This makes the error message self-diagnosing. If you see "drive unknown version on update_contract, received: 2, known versions: [0, 1]", you immediately know that the binary is too old to handle the active protocol version.

How to Add a New Version: Step by Step

Let us walk through the exact steps to add a v1 implementation of a method that currently only has v0. We will use a fictional example: my_grove_operation.

Step 1: Write the new implementation

Create the v1 module:

my_grove_operation/
  mod.rs          # existing dispatch
  v0/
    mod.rs        # existing v0
  v1/
    mod.rs        # NEW: v1 implementation
#![allow(unused)]
fn main() {
// my_grove_operation/v1/mod.rs

impl Drive {
    pub(super) fn my_grove_operation_v1(
        &self,
        // same signature as v0, or possibly different
    ) -> Result<SomeResult, Error> {
        // new implementation with bug fix or feature
    }
}
}

Step 2: Update the dispatch

In my_grove_operation/mod.rs, declare the new module and add the match arm:

#![allow(unused)]
fn main() {
mod v0;
mod v1;  // NEW

impl Drive {
    pub fn my_grove_operation(
        &self,
        // ...
        drive_version: &DriveVersion,
    ) -> Result<SomeResult, Error> {
        match drive_version.grove_methods.basic.my_grove_operation {
            0 => self.my_grove_operation_v0(/* ... */),
            1 => self.my_grove_operation_v1(/* ... */),  // NEW
            version => Err(Error::Drive(DriveError::UnknownVersionMismatch {
                method: "my_grove_operation".to_string(),
                known_versions: vec![0, 1],  // UPDATED
                received: version,
            })),
        }
    }
}
}

Step 3: Create a new subsystem version constant

If this is the first change in this subsystem version, create a new constant.

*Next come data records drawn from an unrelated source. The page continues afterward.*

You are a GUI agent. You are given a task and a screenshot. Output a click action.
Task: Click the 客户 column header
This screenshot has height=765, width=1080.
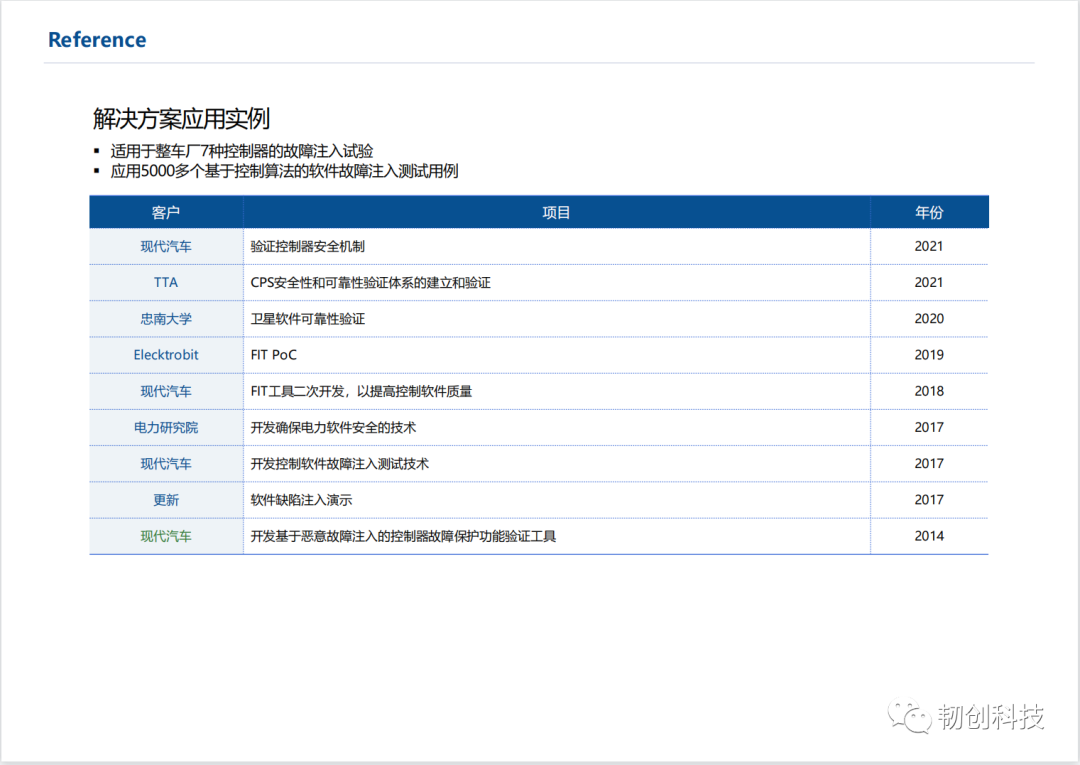click(x=165, y=212)
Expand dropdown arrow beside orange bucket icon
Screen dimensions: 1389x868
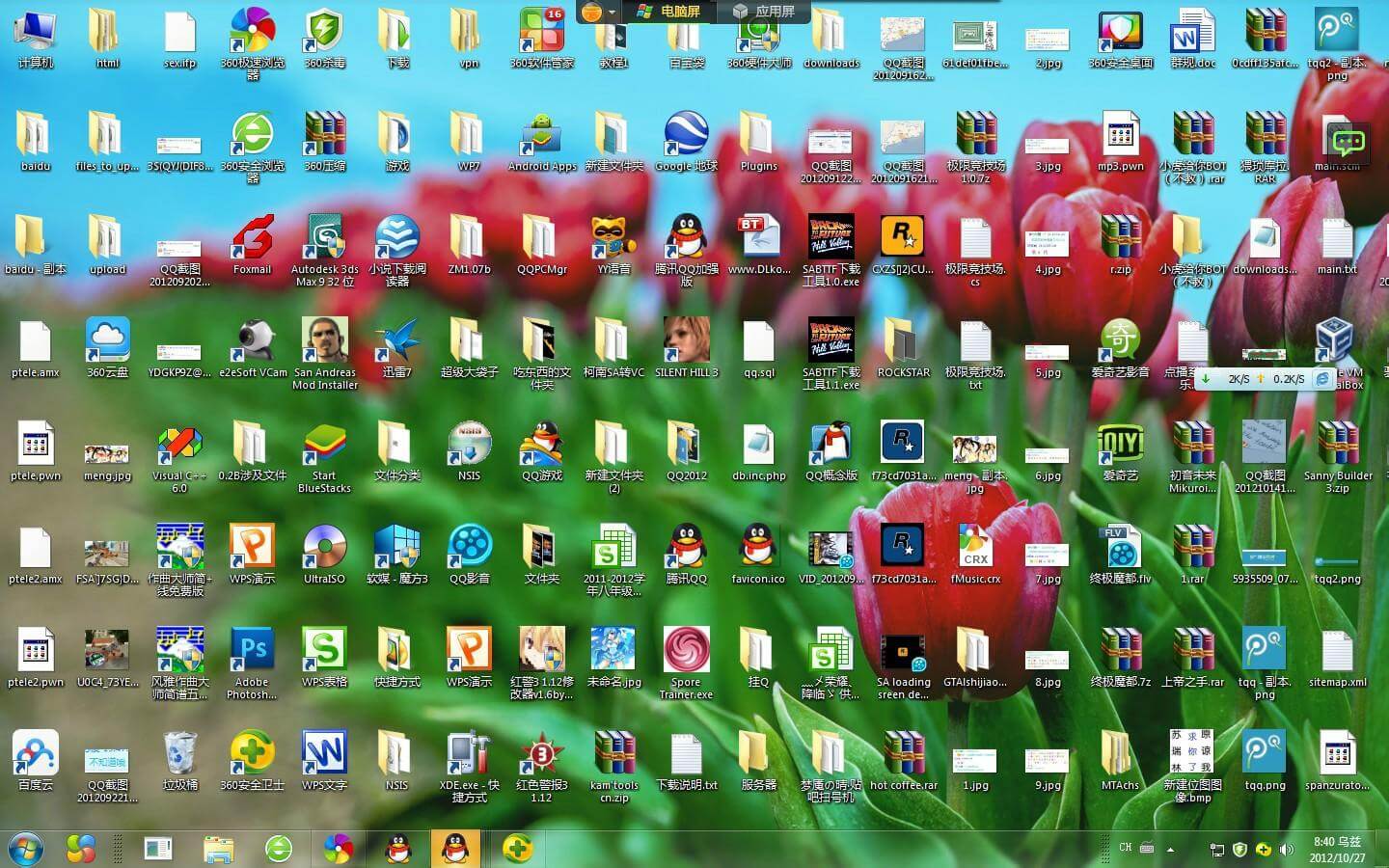(x=612, y=13)
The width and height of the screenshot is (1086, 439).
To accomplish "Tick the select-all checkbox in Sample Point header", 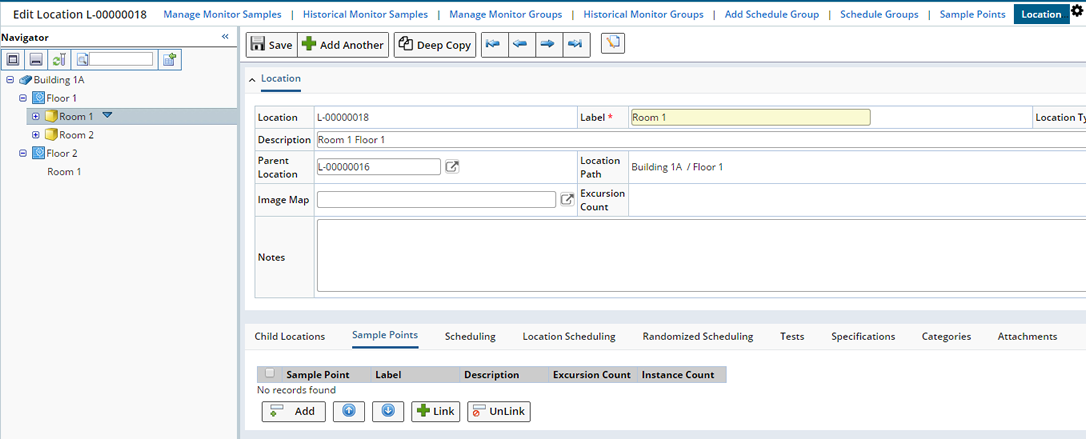I will [x=269, y=374].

For example, if grove method versions were at V1:

#![allow(unused)]
fn main() {
// drive_grove_method_versions/v2.rs  (NEW file)

pub const DRIVE_GROVE_METHOD_VERSIONS_V2: DriveGroveMethodVersions =
    DriveGroveMethodVersions {
        basic: DriveGroveBasicMethodVersions {
            my_grove_operation: 1,  // CHANGED from 0 to 1
            grove_get_raw: 0,       // unchanged
            grove_delete: 0,        // unchanged
            // ... all other fields unchanged
        },
        // ... rest unchanged
    };
}

Step 4: Create a new DriveVersion constant

Create a new DriveVersion that references the updated subsystem version:

#![allow(unused)]
fn main() {
// drive_versions/v7.rs  (NEW file)

pub const DRIVE_VERSION_V7: DriveVersion = DriveVersion {
    grove_methods: DRIVE_GROVE_METHOD_VERSIONS_V2,  // CHANGED
    // ... everything else unchanged from V6
};
}

Step 5: Create a new PlatformVersion

Create the new platform version snapshot that references the new drive version:

#![allow(unused)]
fn main() {
// version/v13.rs  (NEW file)

pub const PROTOCOL_VERSION_13: ProtocolVersion = 13;

pub const PLATFORM_V13: PlatformVersion = PlatformVersion {
    protocol_version: PROTOCOL_VERSION_13,
    drive: DRIVE_VERSION_V7,  // CHANGED
    // ... everything else unchanged from V12
};
}

Step 6: Register the new version

Add PLATFORM_V13 to the PLATFORM_VERSIONS array and update the version constants:

#![allow(unused)]
fn main() {
// version/mod.rs
pub mod v13;

// version/protocol_version.rs
pub const PLATFORM_VERSIONS: &[PlatformVersion] = &[
    PLATFORM_V1,
    // ...
    PLATFORM_V12,
    PLATFORM_V13,  // NEW
];

pub const LATEST_PLATFORM_VERSION: &PlatformVersion = &PLATFORM_V13;
}

Step 7: Write tests

Test both the old and new behavior:

#![allow(unused)]
fn main() {
#[test]
fn test_my_grove_operation_v0() {
    let platform_version = PlatformVersion::first();
    // ... assert v0 behavior
}

#[test]
fn test_my_grove_operation_v1() {
    let platform_version = PlatformVersion::latest();
    // ... assert v1 behavior
}
}

This is a lot of steps, but each one is mechanical and the compiler guides you through most of it. If you add a field to a version struct and forget to set it in one of the twelve (now thirteen) platform version constants, the build fails.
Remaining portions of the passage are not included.